Okay, that is good advice about going too far with OTP. Thanks. Yes, CouchDB
follows the "NoTP" architecture.
I think I have found a good middle ground, using Rebar to create and build a
full-featured but no-op CouchDB plugin. I have a rebar template working which
generates the kind of plugin that CouchDB currently supports. I am now
investigating perhaps a simple rebar plugin which will automate zipping the
CouchDB plugin. I am unsure if that will pay out though. I will email the list
when I am done.
Considering its near-zero real-world exercise, the .ini system is decent for
adding modular functionality. However I see three problems:
1. If you want to change functionality of an existing path (e.g. /_utils) then
you must completely override the normal handler, and then manually call it from
your code. For example, futon_couchdb serves Mobile Futon to mobile browsers.
It is a simple user-agent check. For desktop browsers, I have to manually call
the original Futon handler. That is hard coded in the plugin. So if you
reconfigured to some other Futon, and also installed my plugin, then bizarrely,
you would get standard Futon.
2. In general, the order plugins are loaded is very significant. The last http
handler to register for a particular URL wins.
3. Standard stuff.
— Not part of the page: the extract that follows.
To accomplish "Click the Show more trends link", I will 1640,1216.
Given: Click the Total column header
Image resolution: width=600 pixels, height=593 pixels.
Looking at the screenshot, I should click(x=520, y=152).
It is early days so there are not many interesting or
convenient hooks into interesting situations within Couch. I am currently
working on a custom logger and I think it will require a minor change to
CouchDB core. I just want standard NCSA common log format for chrissakes! :)
> Plugins
> -------
>
> Key: COUCHDB-1867
> URL: https://issues.apache.org/jira/browse/COUCHDB-1867
> Project: CouchDB
> Issue Type: New Feature
> Reporter: Jan Lehnardt
> Assignee: Jan Lehnardt
> Priority: Minor
>
> It should be easy to install CouchDB plugins.